Friday, 14 December 2007

Preaching and book writing

A non-blog commenter e-mailed me with this question:

Interesting to read your take on writing as a form of preaching… I’ve often thought so too…

But that leaves with a serious question… why is it OK to read female writers, but not listen to them preach in public?


Thanks for the question! To be precise, I don't see any biblical restriction on the activity of preaching by women, only on the context. No preaching to men or to mixed congregations. (1 Tim 2:12). And of course, prophesying to a mixed congregation is fine too (1 Cor 11:5-6).

Just another observation to chuck in; I don't think there is even a whisper of a hint that the authors or editors of any of the Bible books were women, although in Proverbs their words are recorded as authoritative in some parts, eg King Lemuel's mum.

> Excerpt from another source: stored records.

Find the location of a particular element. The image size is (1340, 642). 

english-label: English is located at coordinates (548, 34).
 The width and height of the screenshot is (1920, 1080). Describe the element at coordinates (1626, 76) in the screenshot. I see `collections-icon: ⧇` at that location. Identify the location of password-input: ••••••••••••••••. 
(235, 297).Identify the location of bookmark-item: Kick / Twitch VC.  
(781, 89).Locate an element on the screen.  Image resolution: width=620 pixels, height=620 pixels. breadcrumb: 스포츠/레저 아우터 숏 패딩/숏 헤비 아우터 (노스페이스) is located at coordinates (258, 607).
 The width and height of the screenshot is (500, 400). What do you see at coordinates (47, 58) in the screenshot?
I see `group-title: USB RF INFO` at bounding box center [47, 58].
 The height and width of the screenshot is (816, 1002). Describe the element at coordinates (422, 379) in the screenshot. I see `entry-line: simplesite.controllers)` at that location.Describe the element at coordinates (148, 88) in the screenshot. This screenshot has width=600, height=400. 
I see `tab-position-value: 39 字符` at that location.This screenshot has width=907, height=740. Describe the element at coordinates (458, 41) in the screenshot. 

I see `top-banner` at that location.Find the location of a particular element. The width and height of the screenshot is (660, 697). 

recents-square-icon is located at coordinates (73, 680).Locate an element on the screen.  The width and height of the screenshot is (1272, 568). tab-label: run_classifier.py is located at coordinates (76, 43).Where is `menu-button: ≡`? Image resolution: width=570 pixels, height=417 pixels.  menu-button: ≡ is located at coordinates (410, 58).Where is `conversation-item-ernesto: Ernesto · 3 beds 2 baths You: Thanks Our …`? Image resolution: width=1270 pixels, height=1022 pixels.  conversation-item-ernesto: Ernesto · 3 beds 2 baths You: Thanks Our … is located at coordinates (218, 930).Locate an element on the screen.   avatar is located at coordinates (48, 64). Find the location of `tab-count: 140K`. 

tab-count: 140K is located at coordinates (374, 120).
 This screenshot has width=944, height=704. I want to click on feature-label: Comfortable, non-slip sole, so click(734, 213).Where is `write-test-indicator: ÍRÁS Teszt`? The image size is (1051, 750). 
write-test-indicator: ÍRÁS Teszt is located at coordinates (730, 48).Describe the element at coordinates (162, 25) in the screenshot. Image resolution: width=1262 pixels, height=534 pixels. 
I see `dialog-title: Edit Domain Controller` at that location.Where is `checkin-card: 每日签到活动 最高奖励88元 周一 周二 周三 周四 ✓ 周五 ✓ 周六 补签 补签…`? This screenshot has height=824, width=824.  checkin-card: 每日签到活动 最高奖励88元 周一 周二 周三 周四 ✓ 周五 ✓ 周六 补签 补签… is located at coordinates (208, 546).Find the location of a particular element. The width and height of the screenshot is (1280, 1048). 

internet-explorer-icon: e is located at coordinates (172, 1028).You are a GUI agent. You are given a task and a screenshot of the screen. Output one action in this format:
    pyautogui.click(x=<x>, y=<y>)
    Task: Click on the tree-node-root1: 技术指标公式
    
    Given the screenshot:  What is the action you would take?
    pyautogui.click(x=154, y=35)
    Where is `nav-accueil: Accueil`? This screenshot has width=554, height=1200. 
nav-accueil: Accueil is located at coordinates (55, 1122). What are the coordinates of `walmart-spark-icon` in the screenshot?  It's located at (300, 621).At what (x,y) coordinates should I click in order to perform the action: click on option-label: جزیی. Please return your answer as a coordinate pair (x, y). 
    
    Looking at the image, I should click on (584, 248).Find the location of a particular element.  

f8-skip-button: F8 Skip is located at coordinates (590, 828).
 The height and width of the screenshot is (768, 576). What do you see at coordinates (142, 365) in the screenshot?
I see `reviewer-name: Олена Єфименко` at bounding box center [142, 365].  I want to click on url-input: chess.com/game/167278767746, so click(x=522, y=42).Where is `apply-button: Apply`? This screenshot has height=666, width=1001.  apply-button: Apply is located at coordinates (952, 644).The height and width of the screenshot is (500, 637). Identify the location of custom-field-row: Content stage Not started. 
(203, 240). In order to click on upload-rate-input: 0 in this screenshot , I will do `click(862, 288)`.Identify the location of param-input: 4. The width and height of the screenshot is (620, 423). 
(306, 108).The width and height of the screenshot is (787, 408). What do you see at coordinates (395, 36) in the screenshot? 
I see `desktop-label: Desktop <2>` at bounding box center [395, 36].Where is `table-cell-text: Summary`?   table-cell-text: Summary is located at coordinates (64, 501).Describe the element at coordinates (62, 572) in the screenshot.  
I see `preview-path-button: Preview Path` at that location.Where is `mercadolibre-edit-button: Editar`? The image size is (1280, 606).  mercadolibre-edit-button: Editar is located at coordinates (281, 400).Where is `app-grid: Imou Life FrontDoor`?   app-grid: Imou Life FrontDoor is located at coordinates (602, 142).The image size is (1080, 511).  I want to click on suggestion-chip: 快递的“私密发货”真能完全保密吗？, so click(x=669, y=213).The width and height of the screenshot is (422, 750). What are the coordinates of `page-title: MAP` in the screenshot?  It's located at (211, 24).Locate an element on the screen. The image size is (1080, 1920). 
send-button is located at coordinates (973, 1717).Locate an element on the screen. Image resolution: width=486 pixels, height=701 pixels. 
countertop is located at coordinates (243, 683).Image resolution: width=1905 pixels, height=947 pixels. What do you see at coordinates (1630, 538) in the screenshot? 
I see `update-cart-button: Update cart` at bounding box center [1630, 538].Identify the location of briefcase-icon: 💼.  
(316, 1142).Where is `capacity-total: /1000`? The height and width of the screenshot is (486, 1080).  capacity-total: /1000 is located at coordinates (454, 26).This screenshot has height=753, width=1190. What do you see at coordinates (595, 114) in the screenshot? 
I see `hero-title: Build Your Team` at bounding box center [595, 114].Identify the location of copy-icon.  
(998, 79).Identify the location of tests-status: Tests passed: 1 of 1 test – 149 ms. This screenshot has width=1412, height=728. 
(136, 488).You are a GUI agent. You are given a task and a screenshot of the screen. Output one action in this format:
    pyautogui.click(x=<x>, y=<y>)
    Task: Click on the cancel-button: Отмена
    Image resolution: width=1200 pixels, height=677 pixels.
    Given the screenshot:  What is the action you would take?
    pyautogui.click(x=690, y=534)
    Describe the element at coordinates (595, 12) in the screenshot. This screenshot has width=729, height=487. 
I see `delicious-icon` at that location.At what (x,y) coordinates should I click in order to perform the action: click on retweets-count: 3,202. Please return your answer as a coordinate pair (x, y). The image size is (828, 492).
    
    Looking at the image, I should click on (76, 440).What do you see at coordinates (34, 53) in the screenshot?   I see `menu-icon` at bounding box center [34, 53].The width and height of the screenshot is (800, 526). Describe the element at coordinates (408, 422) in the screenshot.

I don't think the reasons are entirely clear, but I speculate that certain types of communication are more inherently authoritative than others, and that the more authoritative they become, the less fitting it is for a woman to exercise such authority.

Books and writing just aren't that authoritative, I think. With the single exception of the Bible.

Ask me why, though, and things get a bit vague.

3 comments:

simone said...

".. but I speculate that certain types of communication are more inherently authoritative than others, and that the more authoritative they become, the less fitting it is for a woman to exercise such authority."

I think a good lyric is an inherently authoritative thing. If a song has words that work well together (some nice internal rhyme, a sprinkling of alliteration and a few emotive words will usually do it) few people will question if its ideas are actually true.

Men sing songs written by women all the time and think nothing of it (unless they are overly schmucky). Does anyone have a problem with this?

Ben said...

Hi Gords,

I wonder whether the difference between preaching to a mixed congregation and writing a book is about the context of authority.

The mixed congregation is almost certainly a church, over which the pastor has authority. I submit to my minister in a way that I don't submit to the author of a book. I can put the book down anytime I like and call it bunkum, whereas I don't have that same priviledge when it comes to my minister's teaching.

Dave said...

Is it the form of communication that is authoritative? Authority is surely given to the person communicating, no matter what medium (though the internet might be dodgy!).
I have a friend doing a research passage on 1 Tim 2:12. The word translated authority only appears once in the NT, and is a very negative type of authority. Paul might actually be saying he does not permit a woman to be a dragon lady! Any thought Gordon?